Hi all!
This is a simple piece of code that I wrote about a year ago, in response to a question on Daniweb. I decided to infuse it with some C++11 magic, which led to a pretty sweet code snippet, full of neat little techniques you might want to use, not to mention that this class can actually be pretty handy to have. There are a few similar implementations out-there, but they all use a different approach, my main inspiration is the scope-guard technique.
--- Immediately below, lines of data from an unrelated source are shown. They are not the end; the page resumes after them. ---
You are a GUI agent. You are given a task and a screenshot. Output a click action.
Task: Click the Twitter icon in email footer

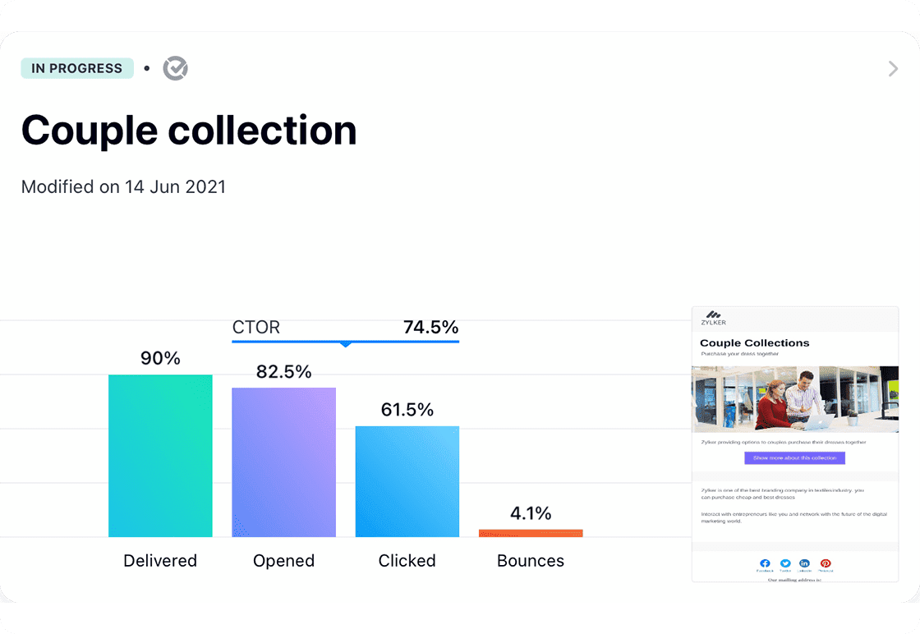click(x=785, y=563)
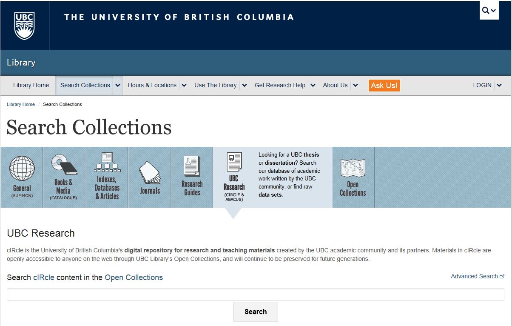The width and height of the screenshot is (512, 326).
Task: Expand the Hours & Locations dropdown arrow
Action: 184,85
This is an implementation of a simple wrapper class template that allows a variable to be externally made thread-safe via a mutex lock. This can be useful when a single variable (e.g. non-trivial object, like a std::string or std::vector) is of a class that has no built-in thread-safety, when thread-safety is required. The typical solution is to pair the object with an associated mutex and lock it during any thread-sensitive operations. For example, if the object is a std::vector, one could wrap all calls that rely on the underlying elements (like accessing them or insertions) with a mutex lock. Although this is typically the best solution in terms of fine-grained control over when threads can get blocked, it can be cumbersome to implement in general (at worst, creating a "completely thread-safe std::vector" would involve wrapping every member function in a mutex lock).
This simple wrapper superposes a scoped locking mechanism on top of an underlying object. This forces all the operations on the object to be mutex-locked, within a scope, such that any operations done within that scope are thread-safe. Obviously, this provides a very coarse-grained thread-safety and may not be the best solution, performance-wise, in most applications. However, it is quick and simple, and reduces clutter in classes that would otherwise have many pairs like var1 and var1_mutex, var2 and var2_mutex, etc.
This wrapper template works as follows. First, it privately wraps the actual object along with a mutex for it. Then, the object can only be indirectly accessed via the creation of a const or non-const locked-pointer to the object. The locked-pointer is non-copyable, non-assignable, immovable, and always const. This prohibits most unintentional misuses on the user-side (but not dirty hacks, of course!). The locked-pointer can be used as an ordinary pointer to refer to the object. Because references to the variable can be given by the lock, there are ways in which a reference could be carried out of the scope of the lock, and thus, enabling access to it in a thread-unsafe manner. However, such a trick would appear obvious (violating common practice in C++) and could hardly go unoticed or be unintentional. Finally, the wrapper relies on the binding of a temporary to a const reference to restrict the scope of the lock without allowing copy-constructor or assignment to anything outside the scope of original lock (this is basic scope-guard technique).
N.B. for Compilation: The code requires pretty good C++11 support. It compiles and runs without errors on GCC 4.7.0 (required for the template aliases only), it also compiles with GCC 4.6.2 when replacing the template alias with its C++03 equivalent. Of course, it requires the compilation flag -std=c++0x
or -std=c++11
. As for MSVC++, don't even try.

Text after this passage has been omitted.